Premier Andrew Fahie has complained that his government is still expected to produced thousands of requested documents for the ongoing Commission of Inquiry (COI), despite facing severe constraints.
Many government offices have been shuttered, with staff being forced to work remotely, ever since the BVI began to experience a severe COVID-19 upsurge. This has since led to community spread of the virus and multiple deaths in the last few days.
“The government’s public officers, right now, are barely in office — well, not in office. But are still expected to produce all of the documents being requested by the COI; are still expected — whether they have COVID or they don’t, whether their family member is suffering from COVID or not, whether their family member has died from COVID or not — no matter what they’re going through with COVID, with the spike, with the stress of it, with the psychological effects of it with some of the families; are still being asked to produce [this] information,” the Premier said.
The Premier said the only respectable thing for the COI to have done was to suspend its hearings for at least two months given all that is happening, and given the extension granted to the COI.
He said while his intention is not to be disrespectful, someone needed to stand up and say “this is not right”.

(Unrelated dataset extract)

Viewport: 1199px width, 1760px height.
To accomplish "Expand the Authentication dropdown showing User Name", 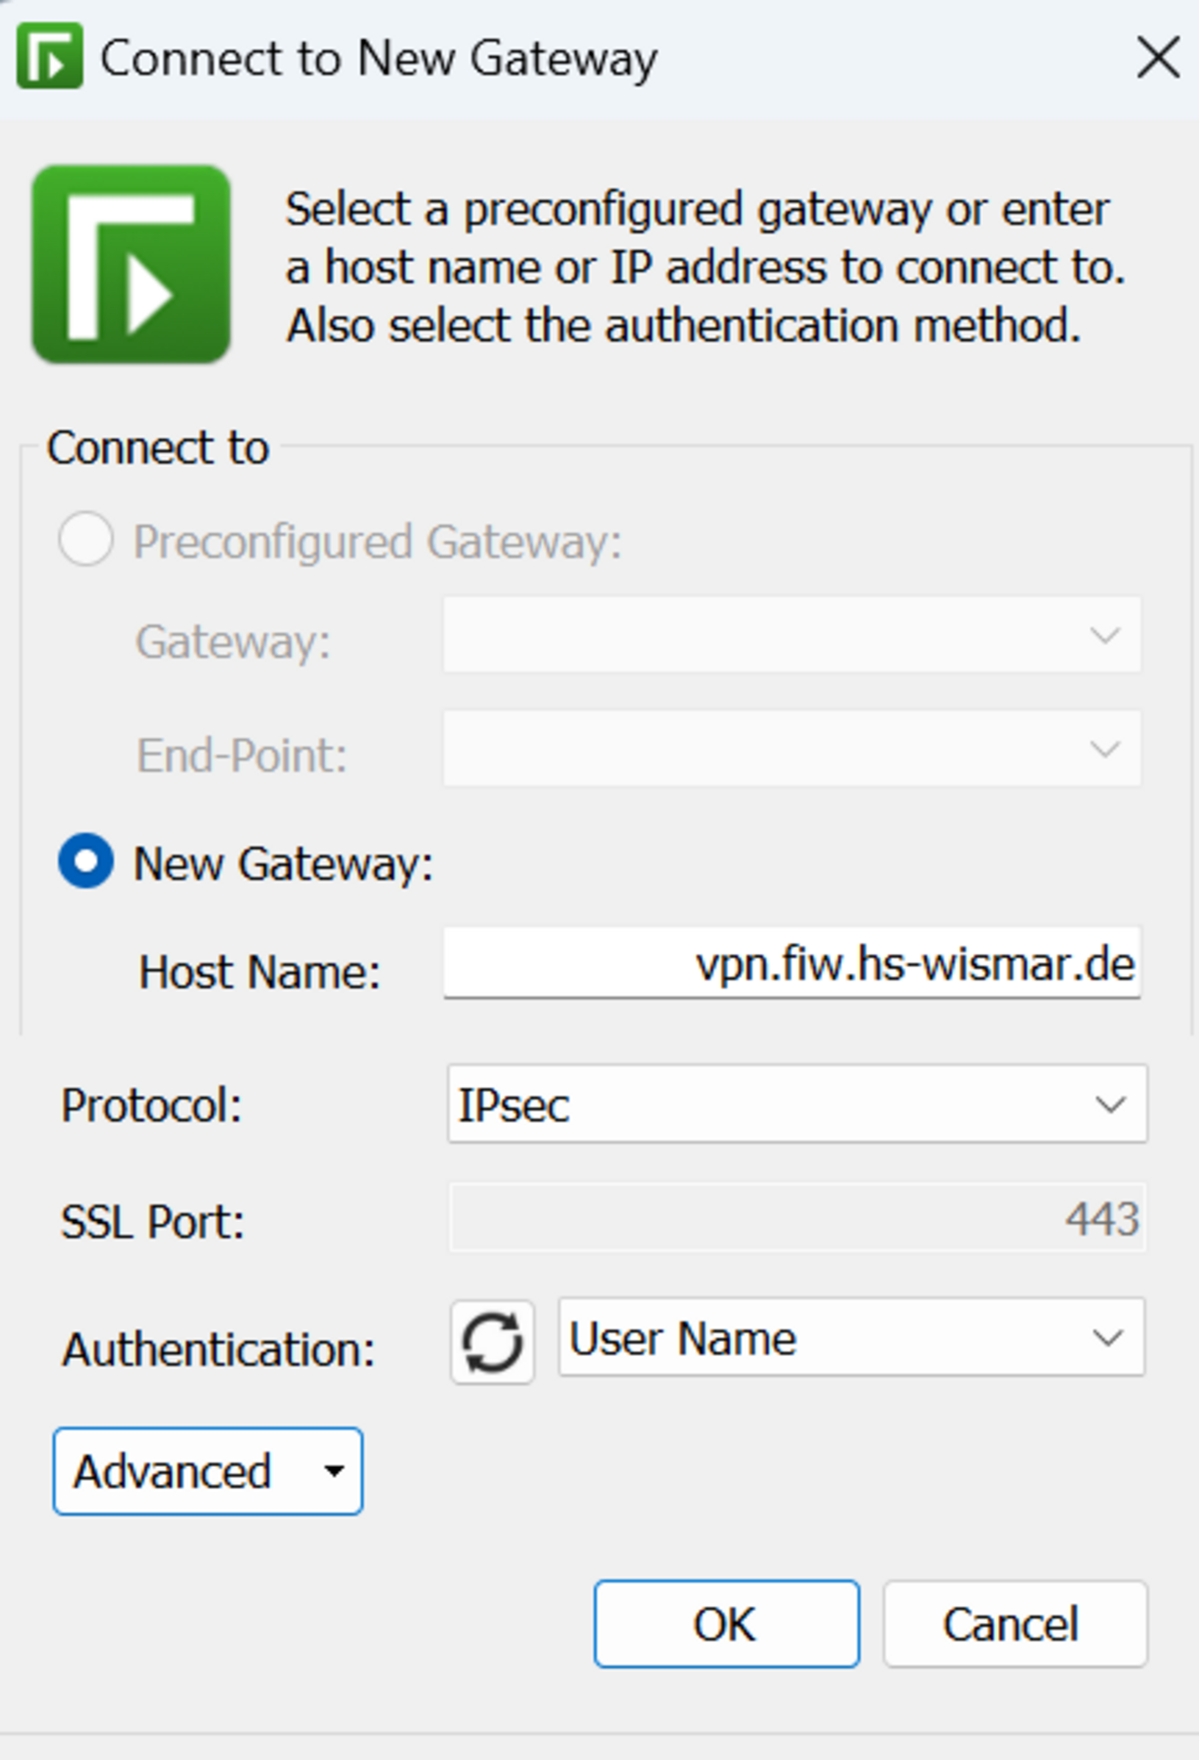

Fahie said he had not spoken out before because he was often told to be careful and be respectful.
According to the Premier, the timeframe being imposed by the COI for submission of the documents was also something he considered unreasonable.
The Premier said his government has produced more than 100,000 pages of documents for the COI, yet they continue to be told that their submissions are incomplete.
Fahie suggested the missing documents likely do not amount to much and said his government will continue to endeavour to produce the requested documents as best as they can.
The COI received a six-month extension to continue its work after complaining that the documents submitted by the government for the Inquiry were in a state of disarray.
Meanwhile, Fahie said his government welcomes a transparent COI but insisted that it must yield a just outcome; this way the BVI can emerge better.
He added that even though the COI was imposed with terms of reference that are “quite questionable and very broad”, his government has nothing to hide and will continue to be transparent and just.